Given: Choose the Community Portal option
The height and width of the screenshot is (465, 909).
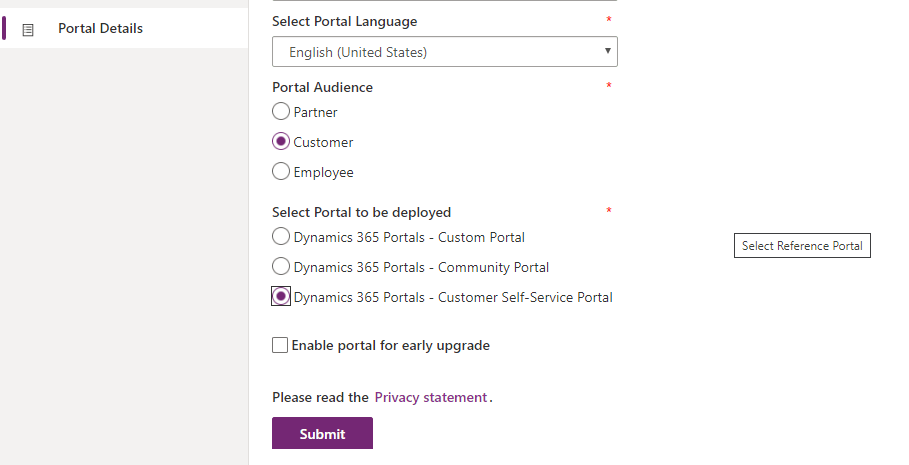Looking at the screenshot, I should 281,267.
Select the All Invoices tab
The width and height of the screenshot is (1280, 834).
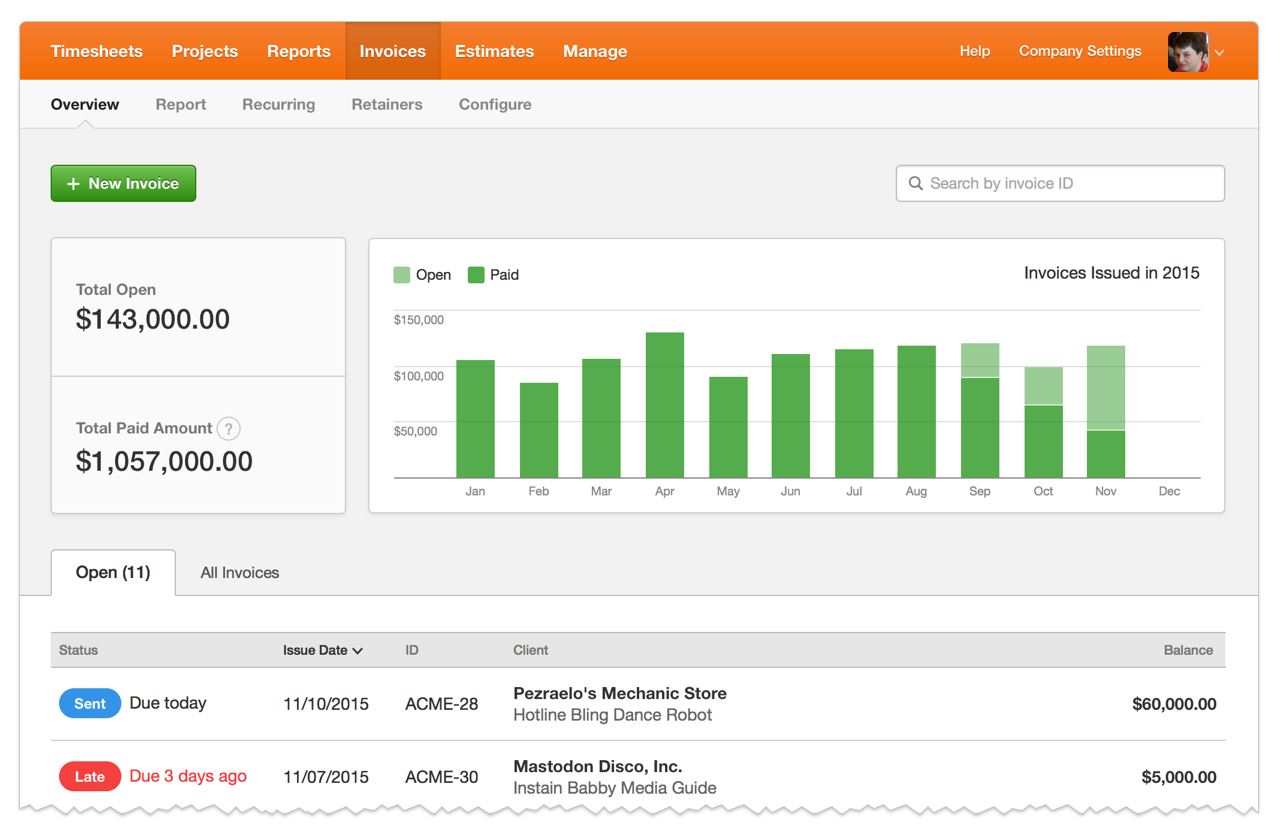click(239, 572)
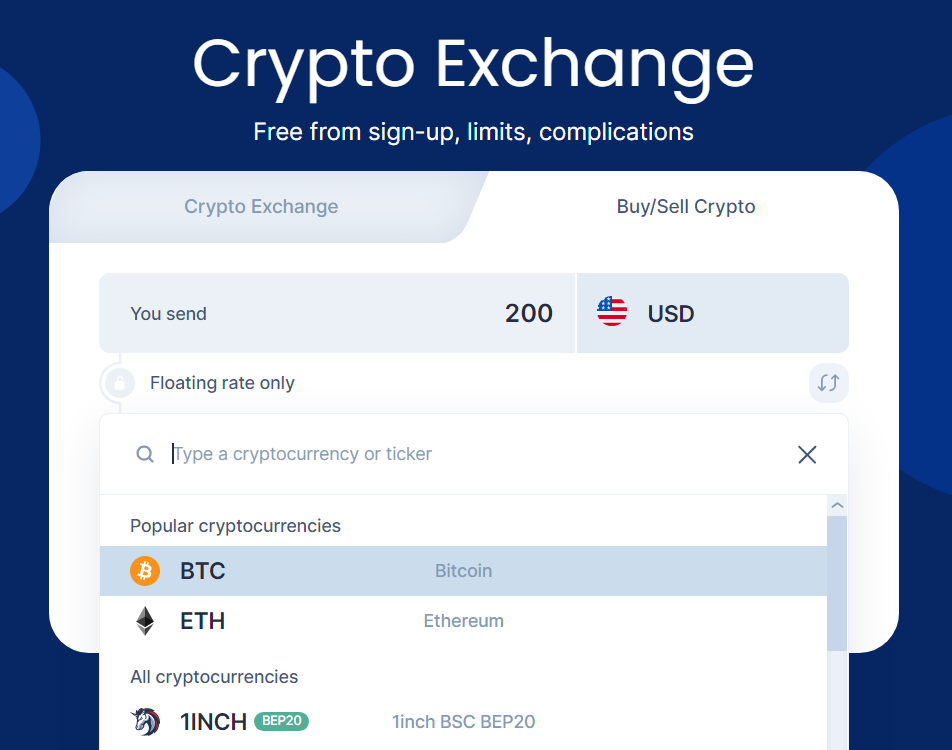Image resolution: width=952 pixels, height=750 pixels.
Task: Click the USD American flag icon
Action: 612,312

++++++++++++++++++++

What you need to do ▸ Could you reproduce the records above exactly, leaving out the pictures?

Finished task ▸
Given: Choose the Community Portal option
The height and width of the screenshot is (465, 909).
Looking at the screenshot, I should 281,267.
Select the All Invoices tab
The width and height of the screenshot is (1280, 834).
click(239, 572)
Image resolution: width=952 pixels, height=750 pixels.
Task: Click the USD American flag icon
Action: 612,312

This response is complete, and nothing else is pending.